On March 8, Nellis Air Force Base officially closed the public comment period on its draft environmental impact statement for proposed land withdrawal to enable an expansion of the Nevada Test and Training Range (NTTR).

Input deemed substantive will be included and addressed in the final environmental impact statement, slated for release in September.

At the March 5 meeting of the Lincoln County Regional Development Authority (LCRDA), members approved sending a letter to the Air Force expressing their opposition to Alternative 3C, the supposedly preferred alternative, which would impact access to approximately 155,000 acres of Lincoln County land that is currently used for recreation.

LCRDA executive director Jeff Fontaine noted the letter is similar to the one submitted earlier by the Board of County Commissioners, but noted the LCRDA letter did not address the Air Force’s other proposed alternatives and states there are no projections on the economic impacts in the EIS.

A series of public meetings was held by the Air Force to present their proposals for land withdrawals which would involve 301,507 acres. Several alternatives were also put forth at the meetings.
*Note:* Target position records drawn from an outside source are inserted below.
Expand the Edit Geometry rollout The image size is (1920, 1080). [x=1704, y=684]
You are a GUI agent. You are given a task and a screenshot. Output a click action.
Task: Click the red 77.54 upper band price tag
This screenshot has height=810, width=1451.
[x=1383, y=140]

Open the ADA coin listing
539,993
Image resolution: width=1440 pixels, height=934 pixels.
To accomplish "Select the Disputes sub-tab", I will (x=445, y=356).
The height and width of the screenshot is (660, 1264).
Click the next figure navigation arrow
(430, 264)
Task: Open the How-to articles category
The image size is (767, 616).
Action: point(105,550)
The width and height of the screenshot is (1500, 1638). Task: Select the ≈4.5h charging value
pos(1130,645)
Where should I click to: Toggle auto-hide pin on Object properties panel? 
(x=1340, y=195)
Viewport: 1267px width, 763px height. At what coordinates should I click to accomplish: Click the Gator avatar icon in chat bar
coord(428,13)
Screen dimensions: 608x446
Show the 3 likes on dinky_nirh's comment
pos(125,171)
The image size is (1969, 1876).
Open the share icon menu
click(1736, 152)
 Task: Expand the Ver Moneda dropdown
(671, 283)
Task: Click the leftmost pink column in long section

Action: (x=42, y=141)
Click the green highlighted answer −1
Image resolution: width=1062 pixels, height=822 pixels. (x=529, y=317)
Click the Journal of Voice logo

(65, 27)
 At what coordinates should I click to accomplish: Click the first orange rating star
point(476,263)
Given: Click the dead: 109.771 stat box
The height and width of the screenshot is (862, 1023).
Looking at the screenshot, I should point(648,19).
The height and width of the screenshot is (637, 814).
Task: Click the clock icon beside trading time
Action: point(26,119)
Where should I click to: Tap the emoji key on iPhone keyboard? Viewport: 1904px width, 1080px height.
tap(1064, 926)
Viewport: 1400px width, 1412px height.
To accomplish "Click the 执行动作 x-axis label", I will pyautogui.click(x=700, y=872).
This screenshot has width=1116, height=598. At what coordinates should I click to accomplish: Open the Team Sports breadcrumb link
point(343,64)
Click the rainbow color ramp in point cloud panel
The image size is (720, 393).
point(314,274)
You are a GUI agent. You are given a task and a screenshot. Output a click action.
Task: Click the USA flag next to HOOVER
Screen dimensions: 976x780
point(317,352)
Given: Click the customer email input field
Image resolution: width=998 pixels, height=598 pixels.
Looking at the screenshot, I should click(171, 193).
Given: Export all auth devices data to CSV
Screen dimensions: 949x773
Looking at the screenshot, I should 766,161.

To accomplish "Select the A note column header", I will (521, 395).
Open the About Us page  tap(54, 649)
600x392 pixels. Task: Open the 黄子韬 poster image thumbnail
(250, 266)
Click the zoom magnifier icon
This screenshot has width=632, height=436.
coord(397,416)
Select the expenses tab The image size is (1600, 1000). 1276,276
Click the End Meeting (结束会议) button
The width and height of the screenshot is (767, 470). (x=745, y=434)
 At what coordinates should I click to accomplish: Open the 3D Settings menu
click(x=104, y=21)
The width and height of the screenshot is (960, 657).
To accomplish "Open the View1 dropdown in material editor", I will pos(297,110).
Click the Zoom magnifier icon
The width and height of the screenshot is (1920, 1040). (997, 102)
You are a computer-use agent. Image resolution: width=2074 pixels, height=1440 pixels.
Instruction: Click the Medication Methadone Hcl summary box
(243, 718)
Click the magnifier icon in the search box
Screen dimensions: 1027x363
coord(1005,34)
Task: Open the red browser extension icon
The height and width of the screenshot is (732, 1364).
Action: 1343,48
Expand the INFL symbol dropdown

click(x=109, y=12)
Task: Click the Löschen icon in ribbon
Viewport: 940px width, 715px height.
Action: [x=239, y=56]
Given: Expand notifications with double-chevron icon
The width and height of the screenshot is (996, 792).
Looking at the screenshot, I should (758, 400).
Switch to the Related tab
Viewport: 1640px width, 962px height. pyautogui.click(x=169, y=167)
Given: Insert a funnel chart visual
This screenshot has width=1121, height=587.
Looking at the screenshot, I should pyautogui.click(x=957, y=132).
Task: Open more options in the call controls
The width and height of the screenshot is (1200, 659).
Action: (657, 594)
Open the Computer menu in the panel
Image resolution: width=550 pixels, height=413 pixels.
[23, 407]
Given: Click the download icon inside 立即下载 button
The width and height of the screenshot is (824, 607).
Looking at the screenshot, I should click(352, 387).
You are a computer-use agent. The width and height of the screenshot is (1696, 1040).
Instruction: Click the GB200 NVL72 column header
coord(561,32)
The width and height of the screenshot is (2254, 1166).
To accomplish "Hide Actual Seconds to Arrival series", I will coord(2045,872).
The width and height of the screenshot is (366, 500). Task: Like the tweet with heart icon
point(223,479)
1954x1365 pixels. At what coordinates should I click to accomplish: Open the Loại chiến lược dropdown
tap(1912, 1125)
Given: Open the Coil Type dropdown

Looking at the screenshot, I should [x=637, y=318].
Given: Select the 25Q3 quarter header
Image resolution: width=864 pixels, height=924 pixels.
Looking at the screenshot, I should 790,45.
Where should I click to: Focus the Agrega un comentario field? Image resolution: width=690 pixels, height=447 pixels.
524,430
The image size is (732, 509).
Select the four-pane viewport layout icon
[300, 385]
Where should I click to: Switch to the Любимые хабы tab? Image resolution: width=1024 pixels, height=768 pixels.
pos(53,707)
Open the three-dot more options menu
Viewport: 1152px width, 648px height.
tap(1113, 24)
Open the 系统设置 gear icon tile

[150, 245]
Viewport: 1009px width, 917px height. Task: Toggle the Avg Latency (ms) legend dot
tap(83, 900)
The Air Force seems to be in favor of Alternative 3C which would involve withdrawal of 227,000 acres from south of Lower Pahranagat Lake down through Clark County.

However, Alternative 3C would, in effect, close off two-thirds of the public access to the Desert National Wildlife Refuge, as well as other parts of Pine Creek Road, Saddle Mountain, Cabin Springs, White Rock, Sheep Pass, the sand dunes at Dry Lake Springs, Rug Mountain, Alamo Road, and Corn Creek.

County commissioners had planned to discuss a resolution they want to submit regarding the NTTR land withdrawal at the March 5 meeting, but tabled the item due to the absence of Commissioner Varlin Higbee, who represents the Board to the Nellis Air Base.

After the public comments are reviewed, the draft will be presented to the U.S. Congress, which has the final say on the expansion. Congress may take up the matter as early as next year, following a review by the Interior Department.

The military needs lawmakers to act before 2021, when the current land withdrawal for NTTR is set to expire.